[START Entries provided]
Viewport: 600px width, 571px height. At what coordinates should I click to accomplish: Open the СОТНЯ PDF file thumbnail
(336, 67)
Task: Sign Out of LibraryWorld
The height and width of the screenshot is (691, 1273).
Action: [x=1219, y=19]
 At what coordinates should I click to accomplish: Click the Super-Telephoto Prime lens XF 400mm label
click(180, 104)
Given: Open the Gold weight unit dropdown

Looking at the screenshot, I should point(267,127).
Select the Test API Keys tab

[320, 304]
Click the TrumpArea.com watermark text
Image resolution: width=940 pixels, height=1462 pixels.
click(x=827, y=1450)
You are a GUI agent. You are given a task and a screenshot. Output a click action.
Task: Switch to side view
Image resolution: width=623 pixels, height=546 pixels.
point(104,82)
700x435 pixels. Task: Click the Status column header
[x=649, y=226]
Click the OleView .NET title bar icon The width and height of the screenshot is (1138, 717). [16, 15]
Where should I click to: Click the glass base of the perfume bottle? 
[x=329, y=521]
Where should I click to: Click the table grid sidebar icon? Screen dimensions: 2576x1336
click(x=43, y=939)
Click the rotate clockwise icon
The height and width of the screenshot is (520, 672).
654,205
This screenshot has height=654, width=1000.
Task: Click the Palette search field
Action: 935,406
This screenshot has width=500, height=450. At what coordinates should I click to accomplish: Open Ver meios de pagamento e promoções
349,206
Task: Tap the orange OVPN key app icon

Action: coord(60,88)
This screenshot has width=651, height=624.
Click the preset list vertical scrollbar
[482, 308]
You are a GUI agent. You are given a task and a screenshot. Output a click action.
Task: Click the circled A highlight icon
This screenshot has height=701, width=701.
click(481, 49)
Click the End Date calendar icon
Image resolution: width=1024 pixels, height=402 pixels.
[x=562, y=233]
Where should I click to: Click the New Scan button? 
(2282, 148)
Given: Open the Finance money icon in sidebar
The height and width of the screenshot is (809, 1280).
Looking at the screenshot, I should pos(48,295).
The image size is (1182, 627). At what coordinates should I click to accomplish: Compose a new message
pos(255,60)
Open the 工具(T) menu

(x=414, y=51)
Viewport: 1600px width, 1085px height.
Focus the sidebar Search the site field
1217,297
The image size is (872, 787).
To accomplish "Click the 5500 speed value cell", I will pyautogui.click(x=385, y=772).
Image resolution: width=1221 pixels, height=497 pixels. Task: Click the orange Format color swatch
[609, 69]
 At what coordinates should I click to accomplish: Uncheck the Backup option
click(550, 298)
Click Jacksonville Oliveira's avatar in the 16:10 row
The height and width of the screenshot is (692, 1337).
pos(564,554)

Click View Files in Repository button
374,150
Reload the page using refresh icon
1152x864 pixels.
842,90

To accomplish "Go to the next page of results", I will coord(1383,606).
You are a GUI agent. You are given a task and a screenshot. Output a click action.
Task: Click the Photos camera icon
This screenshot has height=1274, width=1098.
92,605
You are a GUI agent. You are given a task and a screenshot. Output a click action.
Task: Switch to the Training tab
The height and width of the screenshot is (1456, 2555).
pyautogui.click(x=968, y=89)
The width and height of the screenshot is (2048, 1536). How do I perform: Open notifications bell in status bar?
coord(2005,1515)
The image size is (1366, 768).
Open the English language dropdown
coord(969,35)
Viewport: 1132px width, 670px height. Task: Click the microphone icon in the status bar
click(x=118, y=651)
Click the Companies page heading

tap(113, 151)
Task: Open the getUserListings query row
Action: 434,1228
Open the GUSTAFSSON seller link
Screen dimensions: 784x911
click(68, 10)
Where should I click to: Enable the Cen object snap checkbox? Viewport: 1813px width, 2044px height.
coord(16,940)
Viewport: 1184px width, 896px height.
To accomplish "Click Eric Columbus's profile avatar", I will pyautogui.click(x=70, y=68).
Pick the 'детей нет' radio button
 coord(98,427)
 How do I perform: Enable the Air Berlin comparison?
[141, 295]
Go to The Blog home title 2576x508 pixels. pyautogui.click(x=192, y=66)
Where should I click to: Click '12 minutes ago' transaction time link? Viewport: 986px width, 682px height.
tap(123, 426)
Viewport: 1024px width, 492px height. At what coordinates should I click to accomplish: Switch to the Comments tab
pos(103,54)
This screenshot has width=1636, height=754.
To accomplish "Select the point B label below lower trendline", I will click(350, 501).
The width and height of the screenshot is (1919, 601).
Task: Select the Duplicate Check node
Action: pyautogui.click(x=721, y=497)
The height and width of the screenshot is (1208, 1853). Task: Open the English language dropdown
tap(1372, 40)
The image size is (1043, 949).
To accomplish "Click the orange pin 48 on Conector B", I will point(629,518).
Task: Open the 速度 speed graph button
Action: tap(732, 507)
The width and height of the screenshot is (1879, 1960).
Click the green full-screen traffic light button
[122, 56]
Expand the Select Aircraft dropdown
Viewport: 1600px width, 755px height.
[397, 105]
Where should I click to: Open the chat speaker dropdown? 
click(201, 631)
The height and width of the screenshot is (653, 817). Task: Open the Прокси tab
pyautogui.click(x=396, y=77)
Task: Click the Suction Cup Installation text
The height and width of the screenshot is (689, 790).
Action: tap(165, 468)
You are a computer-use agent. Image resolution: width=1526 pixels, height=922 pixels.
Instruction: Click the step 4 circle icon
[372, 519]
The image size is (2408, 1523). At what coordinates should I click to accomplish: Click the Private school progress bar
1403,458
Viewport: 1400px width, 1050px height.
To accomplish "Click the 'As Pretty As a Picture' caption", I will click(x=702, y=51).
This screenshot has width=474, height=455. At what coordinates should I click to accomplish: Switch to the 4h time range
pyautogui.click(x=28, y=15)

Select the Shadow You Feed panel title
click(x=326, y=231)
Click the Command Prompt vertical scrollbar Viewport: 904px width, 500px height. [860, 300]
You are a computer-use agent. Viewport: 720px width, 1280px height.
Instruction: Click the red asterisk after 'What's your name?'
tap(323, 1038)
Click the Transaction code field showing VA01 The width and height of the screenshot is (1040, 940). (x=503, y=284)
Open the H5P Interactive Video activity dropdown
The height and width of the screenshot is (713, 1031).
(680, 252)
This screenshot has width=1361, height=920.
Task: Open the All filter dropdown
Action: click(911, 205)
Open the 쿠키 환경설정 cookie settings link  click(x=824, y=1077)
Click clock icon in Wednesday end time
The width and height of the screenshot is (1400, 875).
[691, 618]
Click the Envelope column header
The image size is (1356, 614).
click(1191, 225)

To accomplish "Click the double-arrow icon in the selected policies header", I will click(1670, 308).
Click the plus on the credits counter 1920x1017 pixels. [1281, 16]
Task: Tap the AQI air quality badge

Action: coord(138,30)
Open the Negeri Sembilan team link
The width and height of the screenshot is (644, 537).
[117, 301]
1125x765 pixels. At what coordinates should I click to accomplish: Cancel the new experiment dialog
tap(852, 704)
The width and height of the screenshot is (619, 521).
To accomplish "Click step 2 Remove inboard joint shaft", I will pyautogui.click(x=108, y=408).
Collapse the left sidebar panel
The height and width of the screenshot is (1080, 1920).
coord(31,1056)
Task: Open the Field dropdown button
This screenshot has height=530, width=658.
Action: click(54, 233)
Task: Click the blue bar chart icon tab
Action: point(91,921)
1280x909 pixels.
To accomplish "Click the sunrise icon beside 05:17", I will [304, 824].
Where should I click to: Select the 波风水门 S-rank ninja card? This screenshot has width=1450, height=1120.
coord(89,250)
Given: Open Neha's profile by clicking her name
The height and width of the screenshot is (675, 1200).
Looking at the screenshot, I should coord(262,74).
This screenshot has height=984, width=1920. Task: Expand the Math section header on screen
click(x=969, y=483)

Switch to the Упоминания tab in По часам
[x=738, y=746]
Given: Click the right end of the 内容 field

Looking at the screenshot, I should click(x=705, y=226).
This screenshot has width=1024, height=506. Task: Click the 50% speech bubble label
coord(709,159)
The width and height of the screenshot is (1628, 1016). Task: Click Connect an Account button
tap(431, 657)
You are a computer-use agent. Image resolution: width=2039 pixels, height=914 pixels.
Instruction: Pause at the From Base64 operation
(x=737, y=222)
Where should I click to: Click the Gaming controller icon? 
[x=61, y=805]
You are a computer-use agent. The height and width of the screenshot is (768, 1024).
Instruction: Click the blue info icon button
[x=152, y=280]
[END Entries provided]
Work instructions: Copy the lines word for word, from the line with "This screenshot has height=984, width=1920." to the line with "coord(709,159)".

Worked answer:
This screenshot has height=984, width=1920. Task: Expand the Math section header on screen
click(x=969, y=483)

Switch to the Упоминания tab in По часам
[x=738, y=746]
Given: Click the right end of the 内容 field

Looking at the screenshot, I should click(x=705, y=226).
This screenshot has width=1024, height=506. Task: Click the 50% speech bubble label
coord(709,159)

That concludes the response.